Advertisement

Making a Family Disaster Plan

Share

By Sharon Smith

I was excited to finally escape the family routine and get away for a weekend to celebrate my friend’s big birthday by rooting her on the sidelines of her celebratory half Ironman. I climbed onto a Southwest Airlines flight from San Diego to San Jose last July with my carry-on bag ready with a good book to read on the flight when as soon as I clicked my seat belt the guy next to me asked some basic question and we began to talk for the entire flight. Michael Sicilia is the Public Affairs Manager of the Office of Homeland Security for the state of California and works with Governor Schwarzenegger in Sacramento. We talked all about natural disasters as well as other possible disasters. When we stood to leave he challenged me to write an article encouraging the city of La Jolla to prepare a Family Disaster Plan. I smiled, thanked him for the challenge, but honestly didn’t consider the topic. “Facing reality is hard when we live in the paradise that is California,” Sicilia said. It is even a state where earthquake, flood, and fire are common yet disaster can be far from our minds. It wasn’t until the landslide off Mt. Soledad did I even consider maybe a Family Disaster Plan might be a good idea. And then after the fires of a couple weeks, I knew we all needed a Plan. Sicilia commented, “When the memory of so much pain is fresh is the best time to take action to protect our families.”

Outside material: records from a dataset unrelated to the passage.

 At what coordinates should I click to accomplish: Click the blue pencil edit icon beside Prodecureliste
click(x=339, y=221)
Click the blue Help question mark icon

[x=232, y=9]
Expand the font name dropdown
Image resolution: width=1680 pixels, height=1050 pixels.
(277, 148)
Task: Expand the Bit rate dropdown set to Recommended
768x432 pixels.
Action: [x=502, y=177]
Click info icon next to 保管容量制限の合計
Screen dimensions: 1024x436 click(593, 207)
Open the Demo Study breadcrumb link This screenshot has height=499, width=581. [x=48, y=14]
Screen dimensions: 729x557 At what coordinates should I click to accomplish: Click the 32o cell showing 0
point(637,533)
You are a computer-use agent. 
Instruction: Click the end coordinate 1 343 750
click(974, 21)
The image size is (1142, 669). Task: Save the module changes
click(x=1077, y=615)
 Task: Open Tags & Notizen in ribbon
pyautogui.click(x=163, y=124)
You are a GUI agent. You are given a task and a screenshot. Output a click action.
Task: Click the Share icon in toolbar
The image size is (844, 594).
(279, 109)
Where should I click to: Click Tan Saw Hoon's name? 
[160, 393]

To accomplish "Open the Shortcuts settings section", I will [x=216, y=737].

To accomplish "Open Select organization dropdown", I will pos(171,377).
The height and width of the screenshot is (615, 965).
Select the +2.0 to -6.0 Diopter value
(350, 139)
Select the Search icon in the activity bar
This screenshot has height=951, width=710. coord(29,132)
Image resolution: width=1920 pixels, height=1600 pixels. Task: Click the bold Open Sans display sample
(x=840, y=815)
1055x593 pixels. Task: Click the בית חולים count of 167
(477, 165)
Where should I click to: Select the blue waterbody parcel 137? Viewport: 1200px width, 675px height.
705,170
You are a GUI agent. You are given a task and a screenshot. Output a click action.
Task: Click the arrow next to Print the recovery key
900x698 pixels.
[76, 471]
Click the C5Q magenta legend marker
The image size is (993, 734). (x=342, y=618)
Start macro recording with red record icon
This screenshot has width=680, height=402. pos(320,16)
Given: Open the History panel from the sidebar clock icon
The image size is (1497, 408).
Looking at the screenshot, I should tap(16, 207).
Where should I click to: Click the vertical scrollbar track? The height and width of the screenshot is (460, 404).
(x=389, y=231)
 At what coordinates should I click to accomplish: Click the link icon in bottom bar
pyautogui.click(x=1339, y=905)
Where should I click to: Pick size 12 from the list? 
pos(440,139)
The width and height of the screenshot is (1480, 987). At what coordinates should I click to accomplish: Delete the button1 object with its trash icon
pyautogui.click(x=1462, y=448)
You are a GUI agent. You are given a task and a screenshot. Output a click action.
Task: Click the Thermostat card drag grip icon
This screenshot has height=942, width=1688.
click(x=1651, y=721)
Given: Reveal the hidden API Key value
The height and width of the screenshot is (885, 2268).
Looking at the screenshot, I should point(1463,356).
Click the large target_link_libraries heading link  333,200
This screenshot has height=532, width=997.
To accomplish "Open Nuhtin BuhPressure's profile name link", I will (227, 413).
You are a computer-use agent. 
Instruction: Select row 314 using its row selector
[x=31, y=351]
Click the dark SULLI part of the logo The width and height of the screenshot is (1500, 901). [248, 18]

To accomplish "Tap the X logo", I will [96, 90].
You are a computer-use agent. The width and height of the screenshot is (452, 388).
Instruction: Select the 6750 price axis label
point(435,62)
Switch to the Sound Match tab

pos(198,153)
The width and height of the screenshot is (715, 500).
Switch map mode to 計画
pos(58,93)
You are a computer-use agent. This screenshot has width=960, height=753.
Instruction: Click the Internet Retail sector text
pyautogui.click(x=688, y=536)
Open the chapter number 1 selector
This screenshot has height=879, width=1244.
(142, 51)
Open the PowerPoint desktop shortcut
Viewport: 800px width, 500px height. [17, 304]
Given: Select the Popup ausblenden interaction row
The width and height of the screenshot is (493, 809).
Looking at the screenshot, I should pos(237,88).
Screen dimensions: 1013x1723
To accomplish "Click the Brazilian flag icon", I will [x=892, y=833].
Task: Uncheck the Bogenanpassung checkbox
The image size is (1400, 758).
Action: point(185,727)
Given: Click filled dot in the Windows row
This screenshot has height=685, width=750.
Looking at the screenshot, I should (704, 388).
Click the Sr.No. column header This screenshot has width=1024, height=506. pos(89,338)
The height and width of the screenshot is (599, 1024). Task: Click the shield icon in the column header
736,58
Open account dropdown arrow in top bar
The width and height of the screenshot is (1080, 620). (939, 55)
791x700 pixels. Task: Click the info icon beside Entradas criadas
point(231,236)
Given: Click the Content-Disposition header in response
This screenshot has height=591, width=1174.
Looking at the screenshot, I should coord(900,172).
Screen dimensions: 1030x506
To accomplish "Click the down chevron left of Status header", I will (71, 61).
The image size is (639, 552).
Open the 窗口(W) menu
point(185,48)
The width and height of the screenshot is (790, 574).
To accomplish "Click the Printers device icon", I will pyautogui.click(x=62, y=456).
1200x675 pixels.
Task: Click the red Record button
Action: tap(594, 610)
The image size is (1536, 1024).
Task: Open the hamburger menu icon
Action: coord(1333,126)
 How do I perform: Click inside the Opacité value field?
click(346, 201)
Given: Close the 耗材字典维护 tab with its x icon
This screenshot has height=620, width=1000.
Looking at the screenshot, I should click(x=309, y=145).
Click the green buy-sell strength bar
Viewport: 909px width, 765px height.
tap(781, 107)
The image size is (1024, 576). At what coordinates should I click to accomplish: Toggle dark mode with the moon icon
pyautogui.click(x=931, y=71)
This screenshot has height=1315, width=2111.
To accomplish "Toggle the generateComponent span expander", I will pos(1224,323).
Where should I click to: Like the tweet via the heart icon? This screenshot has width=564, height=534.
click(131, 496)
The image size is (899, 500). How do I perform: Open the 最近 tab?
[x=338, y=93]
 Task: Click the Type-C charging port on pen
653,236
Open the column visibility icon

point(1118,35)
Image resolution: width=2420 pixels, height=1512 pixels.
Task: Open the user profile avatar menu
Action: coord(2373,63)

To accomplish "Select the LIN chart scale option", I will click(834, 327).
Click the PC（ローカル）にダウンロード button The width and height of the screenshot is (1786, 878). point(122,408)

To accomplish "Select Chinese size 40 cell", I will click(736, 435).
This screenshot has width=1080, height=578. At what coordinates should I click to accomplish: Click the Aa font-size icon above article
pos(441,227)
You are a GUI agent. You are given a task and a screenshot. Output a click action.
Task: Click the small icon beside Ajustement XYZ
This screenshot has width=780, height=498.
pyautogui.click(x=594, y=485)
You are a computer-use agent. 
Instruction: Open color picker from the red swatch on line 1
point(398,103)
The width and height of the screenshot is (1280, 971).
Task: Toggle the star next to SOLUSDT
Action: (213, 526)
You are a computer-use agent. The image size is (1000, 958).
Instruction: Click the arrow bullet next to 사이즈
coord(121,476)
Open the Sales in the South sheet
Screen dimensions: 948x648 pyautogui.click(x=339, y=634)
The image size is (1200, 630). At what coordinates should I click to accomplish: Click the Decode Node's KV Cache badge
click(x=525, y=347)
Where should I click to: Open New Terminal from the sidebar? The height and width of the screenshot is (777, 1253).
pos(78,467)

There are many helpful Web sites out there that can walk you and your family through a disaster plan. The American Red Cross with FEMA has a very complete plan (found at www.redcross.org) with “Four Steps to Safety” which include:

  1. Find out What Could Happen to You – What can happen in your neighborhood or in your city and plan for each disaster if each one of them should occur.
  2. Create a Disaster Plan – encouraging us to meet with our family to discuss and prepare for a disaster. Explain each one of the dangers and plan to share responsibilities and work together as a team. It also points out in case of a disaster to not only call your local Red Cross (on the landline not cell phone), but to have already established an out of town contact person who your entire family knows to contact in case of an emergency. It may be easier to make a long-distance phone call than to call across town, so an out-of-town contact person may be in a better position to communicate among separated family members. Discuss in your family meeting what to do in an evacuation and where to meet outside your home or outside of the neighborhood in case you can’t return to your home.
  3. Complete A Checklist – which includes posting phone numbers, teaching your kids to call 9-1-1 and show each family member how to turn off the utilities at the main switches. It also encourages each family to assemble a Disaster Supplies Kit. The U.S. Department of Homeland Security also has a section called “Ready Kids” (www.ready.gov) that walks you and your kids through how to plan for a disaster and has a complete “Family Supply List” and ways to include the entire family in finding each of the items through games and simple communication.
  4. Practice and Maintain Your Plan – which reminds us to quiz our kids on what to do in case of an evacuation, replace our stored water and food, recharge our fire extinguishers, and test our smoke detectors every six months.

Other helpful ideas:
-- Consider scanning your family photos and storing them on online sites such as Picasa on Google (https://picasa.google.com) or on a disk placed in your safe deposit box.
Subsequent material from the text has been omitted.